Von insgesamt 46 per Sondervollmacht verabschiedeten Gesetzen haben nach Ansicht des Verfassungsrechtlers Tulio Álvarez nur fünf direkt etwas mit der Bewältigung der Naturkatastrophe zu tun gehabt. Tatsächlich waren die Anwendungsbereiche für die Sondervollmachten sehr weit gefasst: Unter den neun Bereichen befanden sich neben der Betreuung der Unwetteropfer auch die Bereiche Wohnraum, Infrastruktur und Transport, Finanzen und Steuern, Sicherheit, aber auch Wirtschaft, Verteidigung und internationale Beziehungen. Unter anderem nutzte der Präsident des Landes die Vollmachten für die Verabschiedung des neuen Arbeitsgesetzes, einer neuen Strafprozessordnung und der Einrichtung eines Staatsrates.

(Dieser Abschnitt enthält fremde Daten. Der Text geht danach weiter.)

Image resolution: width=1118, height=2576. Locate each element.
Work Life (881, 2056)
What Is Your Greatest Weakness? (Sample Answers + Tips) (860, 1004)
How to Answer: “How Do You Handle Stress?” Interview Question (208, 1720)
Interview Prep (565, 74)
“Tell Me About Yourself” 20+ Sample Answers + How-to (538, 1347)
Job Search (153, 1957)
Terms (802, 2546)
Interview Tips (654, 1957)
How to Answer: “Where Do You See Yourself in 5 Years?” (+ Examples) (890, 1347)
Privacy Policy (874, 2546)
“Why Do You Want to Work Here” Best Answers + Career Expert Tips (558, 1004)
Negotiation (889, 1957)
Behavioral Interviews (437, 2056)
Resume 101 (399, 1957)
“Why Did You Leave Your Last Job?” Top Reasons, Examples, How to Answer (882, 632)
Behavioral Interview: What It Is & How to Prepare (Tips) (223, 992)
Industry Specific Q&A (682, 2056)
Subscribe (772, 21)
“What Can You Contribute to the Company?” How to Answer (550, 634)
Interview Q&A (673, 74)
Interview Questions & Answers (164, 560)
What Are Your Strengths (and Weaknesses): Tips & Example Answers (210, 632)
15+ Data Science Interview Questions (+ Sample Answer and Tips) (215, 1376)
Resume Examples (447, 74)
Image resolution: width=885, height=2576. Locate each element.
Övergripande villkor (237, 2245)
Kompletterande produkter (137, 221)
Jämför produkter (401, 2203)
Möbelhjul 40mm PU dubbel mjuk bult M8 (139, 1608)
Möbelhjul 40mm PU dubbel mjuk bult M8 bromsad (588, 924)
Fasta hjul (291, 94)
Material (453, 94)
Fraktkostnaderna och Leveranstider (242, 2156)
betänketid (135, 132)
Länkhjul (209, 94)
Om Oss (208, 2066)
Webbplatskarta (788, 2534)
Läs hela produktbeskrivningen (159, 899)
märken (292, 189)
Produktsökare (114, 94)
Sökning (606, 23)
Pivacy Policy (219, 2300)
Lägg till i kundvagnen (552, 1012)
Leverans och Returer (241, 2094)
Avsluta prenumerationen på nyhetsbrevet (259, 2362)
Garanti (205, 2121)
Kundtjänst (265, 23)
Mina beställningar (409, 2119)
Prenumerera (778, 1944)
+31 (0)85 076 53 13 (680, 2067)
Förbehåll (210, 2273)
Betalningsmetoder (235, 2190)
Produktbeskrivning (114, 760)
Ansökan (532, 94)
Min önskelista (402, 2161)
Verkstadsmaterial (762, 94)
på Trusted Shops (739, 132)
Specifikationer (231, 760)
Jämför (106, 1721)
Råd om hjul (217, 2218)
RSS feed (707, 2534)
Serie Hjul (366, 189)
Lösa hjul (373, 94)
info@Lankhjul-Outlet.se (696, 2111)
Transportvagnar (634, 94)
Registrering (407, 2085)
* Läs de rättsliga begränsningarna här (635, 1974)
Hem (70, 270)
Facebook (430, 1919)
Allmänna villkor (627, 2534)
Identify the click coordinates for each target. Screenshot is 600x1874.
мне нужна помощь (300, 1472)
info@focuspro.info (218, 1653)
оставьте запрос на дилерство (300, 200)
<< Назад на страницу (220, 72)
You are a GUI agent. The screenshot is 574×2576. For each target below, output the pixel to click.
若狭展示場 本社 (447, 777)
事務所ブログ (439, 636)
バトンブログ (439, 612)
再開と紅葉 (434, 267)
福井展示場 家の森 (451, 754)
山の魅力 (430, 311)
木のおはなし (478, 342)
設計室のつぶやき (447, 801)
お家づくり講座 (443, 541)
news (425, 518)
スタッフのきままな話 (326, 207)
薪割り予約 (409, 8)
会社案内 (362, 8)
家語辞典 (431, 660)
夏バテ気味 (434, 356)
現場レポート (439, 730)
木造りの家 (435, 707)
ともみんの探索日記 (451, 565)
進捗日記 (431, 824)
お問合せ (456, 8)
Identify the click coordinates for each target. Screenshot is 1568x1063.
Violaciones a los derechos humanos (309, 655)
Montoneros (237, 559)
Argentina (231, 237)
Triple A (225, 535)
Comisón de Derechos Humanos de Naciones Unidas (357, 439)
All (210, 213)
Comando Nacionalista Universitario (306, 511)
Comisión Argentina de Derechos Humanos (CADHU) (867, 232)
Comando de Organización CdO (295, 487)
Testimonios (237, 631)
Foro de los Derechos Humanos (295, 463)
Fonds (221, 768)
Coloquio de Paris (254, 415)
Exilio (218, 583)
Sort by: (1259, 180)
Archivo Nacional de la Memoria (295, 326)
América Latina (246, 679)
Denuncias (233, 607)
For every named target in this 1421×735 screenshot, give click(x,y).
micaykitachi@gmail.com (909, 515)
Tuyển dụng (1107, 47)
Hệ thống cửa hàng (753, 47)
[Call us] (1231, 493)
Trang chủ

Der Vizepräsident Venezuelas, Elias Jaua, konstatierte in diesem Zusammenhang, dass während der durch das Parlament gewährten 18-monatigen Phase insgesamt 54 Gesetze dekretiert wurden. Dabei habe die Ausgestaltung der präsidialen Sonderrechte "die Unterstellungen und Meinungen der Rechten widerlegt, diese eröffneten die Möglichkeit einer diktatorischen Machtergreifung". Jaua betonte, die dekretierten Gesetze seien "Gesetze des Volkes, des Lebens und der produktiven Entwicklung".

Währenddessen wiederholte die Opposition ihre Kritik an den präsidialen Sondervollmachten. Tomás Guanipa, von der rechtsliberalen Partei Primero Justicia warf der Regierung erneut vor, die damalige Zweidrittelmehrheit im Parlament missbraucht zu haben. Tatsächlich waren die Sondervollmachten kurz vor der Zusammensetzung des neuen Parlaments und nach den Wahlen Ende 2010 verabschiedet worden. Für Guanipa waren die zum vierten Mal in der 13-jährigen Amtszeit Chávez vergebenen Sondervollmachten "ein absolutes Scheitern und ein Betrug am Volk".

Präsident Chávez entgegnete, er habe die Vollmachten "mit großer Verantwortung verwendet, besonders um Gesetze im sozialen und ökonomischen Bereich zu verabschieden". Er schloss zwar einen erneuten Antrag auf präsidiale Vollmachten bis zu den Präsidentschaftswahlen im Oktober aus. Gleichzeitig bedauerte er jedoch deren Auslaufen und ließ die Option für eine erneute Wiederwahl im Oktober dieses Jahres offen. Die dazu nötige Zweidrittelmehrheit hatte er jedoch bereits bei den Parlamentswahlen Ende 2010 verloren. Derzeit verfügt das Regierungslager in der Nationalversammlung nur über eine einfache Mehrheit.